Nov 11, 2020, 3:21:01 PM11/11/20

to geopandas

Hi all,

I'm wondering about the differences between using sjoin and overlay and any guidance on when to prefer one over the other.

My current use case is trying to perform a point-in-polygon join, so that the input GeoDataFrame of points will have the attributes of whichever polygon they intersect. More specifically, I have a gridded set of points that is directly on top of a set of about a dozen different polygons and can confirm that the polygons are non-overlapping.

I'd first tried this with overlay, but as seen in the attached image, a significant number of points weren't tagged with attributes from the polygons. Blue shows the set of points that have been tagged with polygon data and orange shows the set of points that were not.

gpd.overlay(gdf_points, gdf_polygons, how='intersection')

I tried again using sjoin and this time, both the blue and orange sets were correctly tagged with values from the polygons underneath.
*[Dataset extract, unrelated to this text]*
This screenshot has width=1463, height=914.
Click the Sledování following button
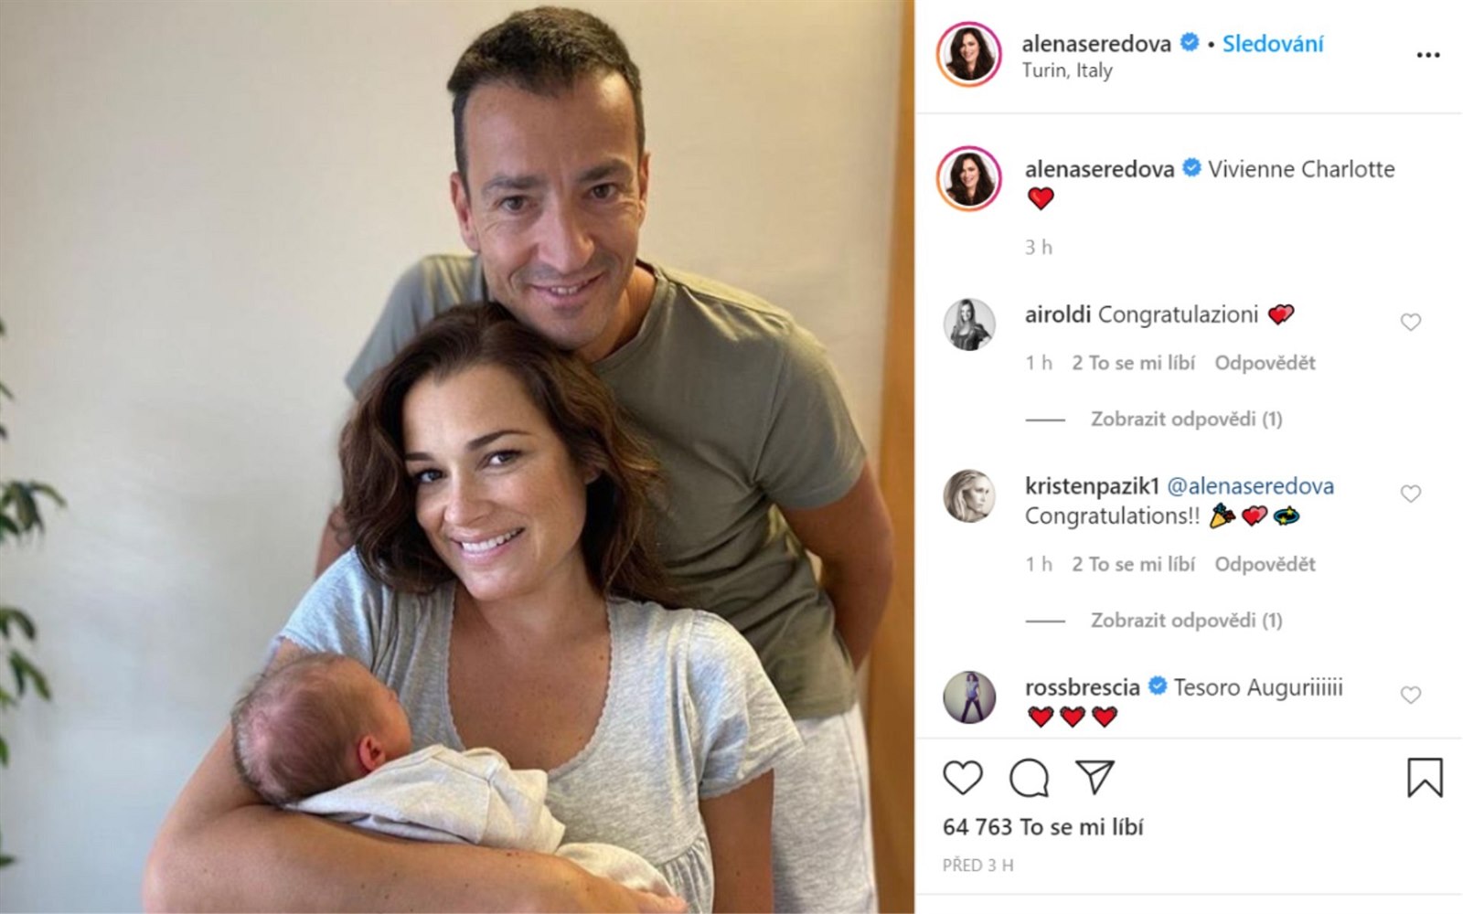tap(1273, 44)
gpd.sjoin(gdf_points, gdf_polygons, how='inner', op='intersects')

Looking at the overlay documentation, it mentions that it only supports GeoDataFrames that have the same geometry type, but this seems confusing since at least a subset of points were tagged correctly when using overlay with a point GeoDataFrame and a polygon GeoDataFrame. This set operations with overlay page also seems to suggest that overlay is best suited for polygon-polygon operations but is there a more definitive set of guidance on when to use sjoin versus overlay?

Thanks!

Jon

sjoin_vs_overlay.png

Martin Fleischmann

unread,

Nov 13, 2020, 5:50:52 AM11/13/20

to geop...@googlegroups.com, Jonathan Cusick

Hi Jonathan,

The main difference between sjoin and overlay is that sjoin merges attributes from other gdf, to existing geometry. While overlay creates a new geometry (as intersection, difference…).

In case of points and polygons, you will not see the difference as intersection of point and polygon is always the same point, but if you want to merge two sets of polygons, then overlay might be the better option for you.
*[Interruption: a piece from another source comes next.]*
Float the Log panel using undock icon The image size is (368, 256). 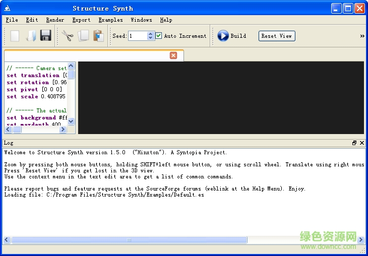pyautogui.click(x=354, y=143)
So the rule of thumb could be as follows:

I want the same geometry I have, just link attributes -> sjoin

I want new geometry as a result of operation between two dataframes -> overlay.

Martin

--
You received this message because you are subscribed to the Google Groups "geopandas" group.
To unsubscribe from this group and stop receiving emails from it, send an email to geopandas+...@googlegroups.com.
To view this discussion on the web visit https://groups.google.com/d/msgid/geopandas/f0259f95-419f-4e30-9ac3-9dbc2a73e5a5n%40googlegroups.com.

Jonathan Cusick

unread,

Nov 16, 2020, 8:35:57 AM11/16/20

to Martin Fleischmann, geop...@googlegroups.com

Hi Martin,

Thanks a bunch for the clarification, I'll definitely work off of that going forward. It seems like the behavior I'm getting using overlay though might be a possible bug since some of the points aren't tagged correctly as compared to sjoin. I'll look into it further on my end and raise an issue on Github if it still seems like something strange is happening.